Dual-centre evaluation of the FluoroType MTBDR version 2 assay for detection of Mycobacterium tuberculosis complex and resistance-conferring mutations in pulmonary and extrapulmonary samples from Denmark, Germany and Sierra Leone

Clin Microbiol Infect. 2024 Apr 13:S1198-743X(24)00192-7. doi: 10.1016/j.cmi.2024.04.006. Online ahead of print.

Abstract

Objective: We evaluated the ability of FluoroType MTBDR version 2 (FTv2; Hain Lifescience), a second-step real-time PCR assay, to simultaneously detect Mycobacterium tuberculosis complex (MTBC) DNA and mutations conferring resistance to rifampicin (RIF) and isoniazid (INH), in pulmonary and extrapulmonary samples from patients and compared them with corresponding cultures.

Methods: FTv2 MTBC was evaluated on 1815 and 432 samples from Denmark (DK) and Germany (DE). RIF and INH resistance mutations were assessed in the German samples and 110 samples from Sierra Leone and subsequently compared to phenotypic antimicrobial susceptibility testing and a composite reference DNA (CRD) based on the GenoType MTBDR line-probe assay and Sanger sequencing or whole genome sequencing.

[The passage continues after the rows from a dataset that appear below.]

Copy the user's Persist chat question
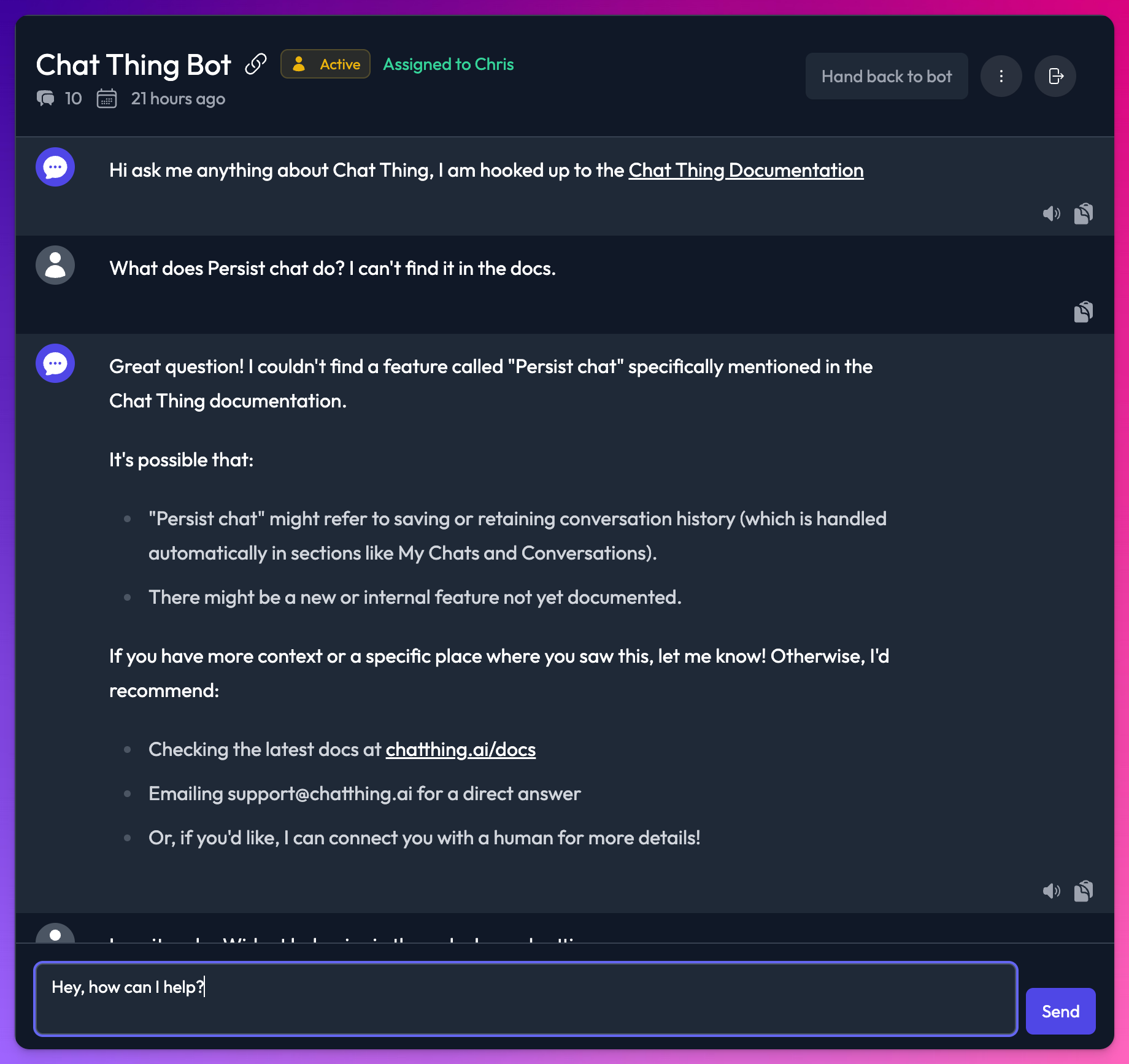This screenshot has width=1129, height=1064. 1084,312
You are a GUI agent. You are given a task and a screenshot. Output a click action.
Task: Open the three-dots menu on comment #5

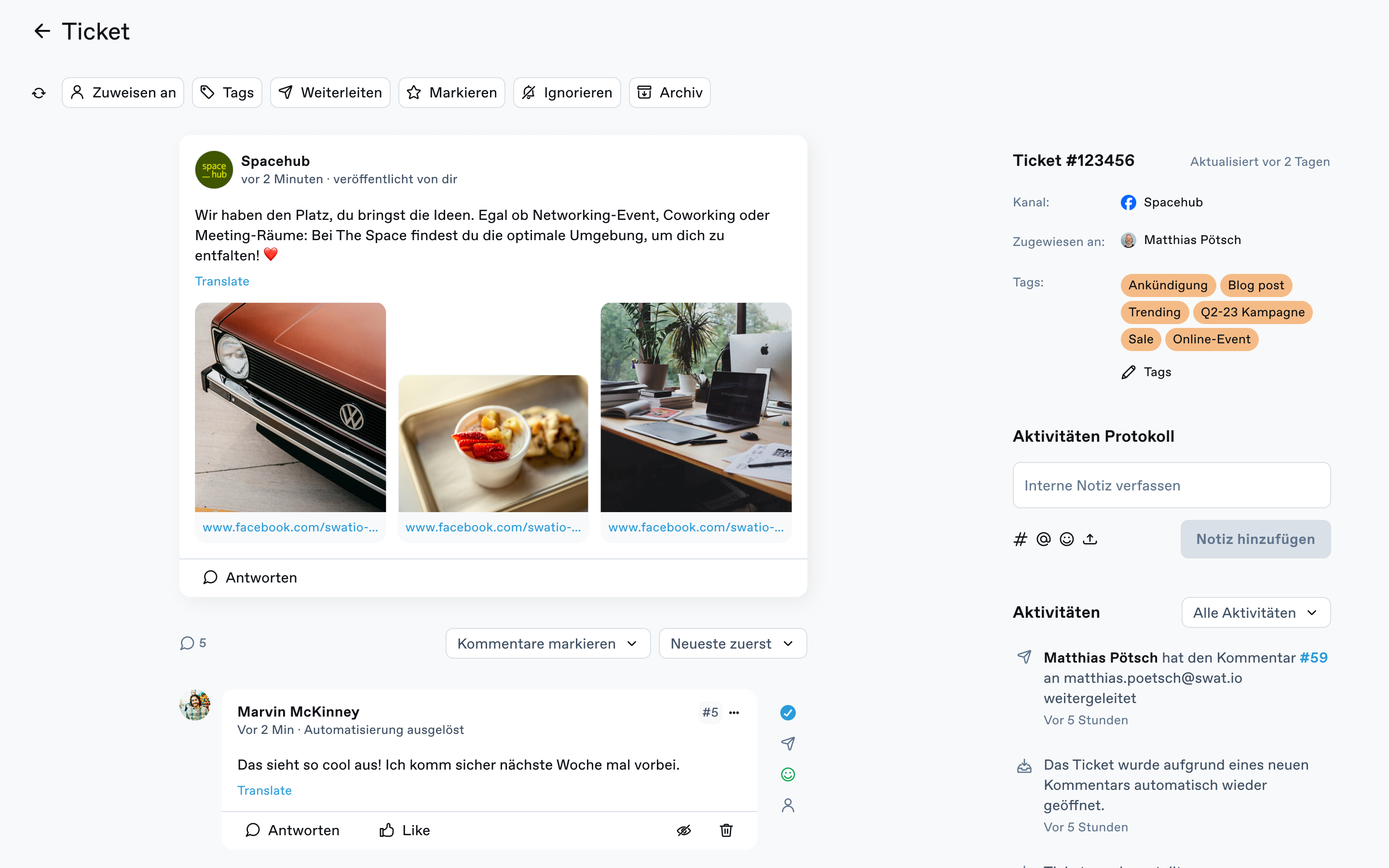pos(734,712)
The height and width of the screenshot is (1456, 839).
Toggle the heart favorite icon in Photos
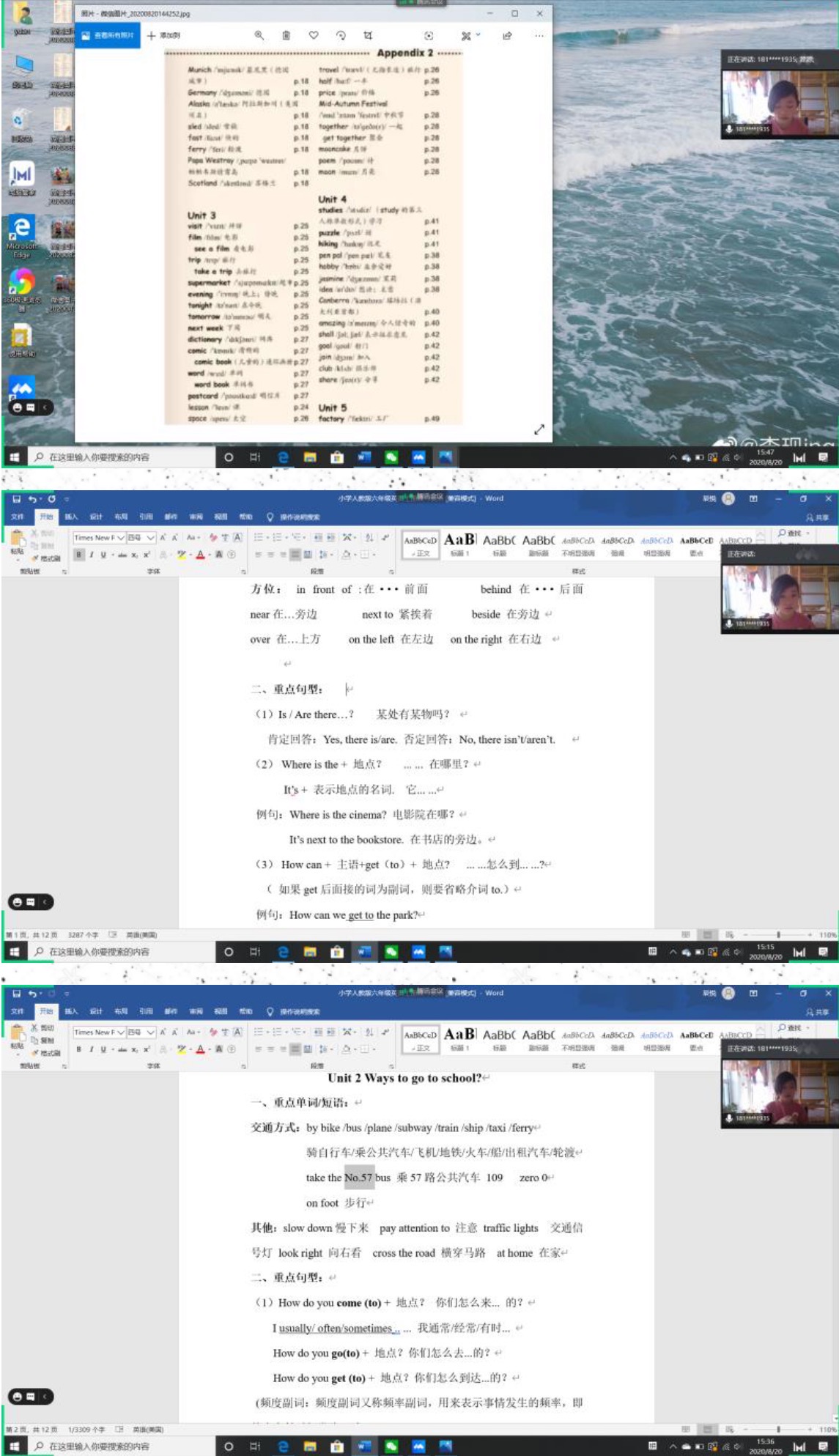click(x=314, y=35)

Results: Of the 584 [557 smear-negative] Danish and 277 [85 smear-negative] German sputum samples, 42 [16] and 246 [54] were culture positive, and 44 [18] and 222 [35] were FTv2 positive, providing an FTv2 sensitivity and specificity of 0.86 [0.63] and 0.98 (DK), 0.90 [0.65] and 1.00 (DE), respectively. The count, sensitivities, and specificities for all pulmonary samples were 1434, 0.79, and 0.99 (DK) and 347, 0.86, and 1.00 (DE), respectively; for extrapulmonary samples, 381, 0.33, 0.99 (DK) and 83, 0.50, and 1.00 (DE). The valid count, sensitivity, and specificity compared with CRD for detecting resistance mutations were RIF 355, 0.99, 0.96, and INH 340, 1.00, and 0.98, respectively.

Conclusion: FTv2 reliably detects MTBC DNA in pulmonary and extrapulmonary samples and detects resistance mutations for INH and RIF resistance in inhA promoter, katG, and rpoB genes.